何が起こっているのか。美佐子の声がしなくなった。

今、唯一の頼りはホームレスの男だけ。

「キミ、だ大丈夫かい?」

肩に手をかけられた瞬間に金縛りは解け、同時に明かりがつき、自動ドアも開いた。

「「ミサコ!」」

すぐさま後ろを振り返ると、立ったまま呆然と佇む彼女の姿。

見ているのは、扉が全開する乾燥機。

「ね、ねぇ……ミサコ?」

彩矢香はその身体に触れるのを躊躇っていた。

ゆらりふらりと横に揺れ、伸びきった腕に生気が感じられない。

美佐子のようで、彼女ではない。

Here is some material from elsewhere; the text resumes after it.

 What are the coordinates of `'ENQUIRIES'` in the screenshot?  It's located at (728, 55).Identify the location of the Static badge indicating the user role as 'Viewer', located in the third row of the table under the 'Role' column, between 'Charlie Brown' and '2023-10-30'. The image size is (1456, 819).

僕もそんな気がした。

「お゛い! 何やってんだ!」

すると、あろうことか美佐子は、乾燥機の中に身を投じる。

自ら扉を閉め、

——グオォォオォーーーン。

なぜか、稼働した。

——グオオオオォーーーン。

ドタンバタンと音を立てる生身の肉体。

「ミサコ! 出ろ! 出てこいっ!」

僕は取っ手に指をかけ、精一杯引いた。

しかし、開かない。

「手伝おう」

完全に巻き添えを食らっている男と、大のおとな2人がかりでも、

「ぐぐぐぐぐ」
「ぬ゛ぐぐぐっ」

まったくダメ。

「止まって止まってよ!」

彩矢香はボタンを無造作に押してみたが、それも叶わない。

回転するスピードはどんどん増し、美佐子の身体が時折鈍い音を立てて、ピンポン玉みたいに弾かれる。

しかし、中にいる彼女は、僕らをずっと見ていた。

まばたき一つせず。

「ヒィ゛! なな゛なんなんだよー!」

その光景はまさに阿鼻叫喚で、男は逃げだす。

無理もない。僕も腰が砕けていなければ、同じことをしていたかもしれないから。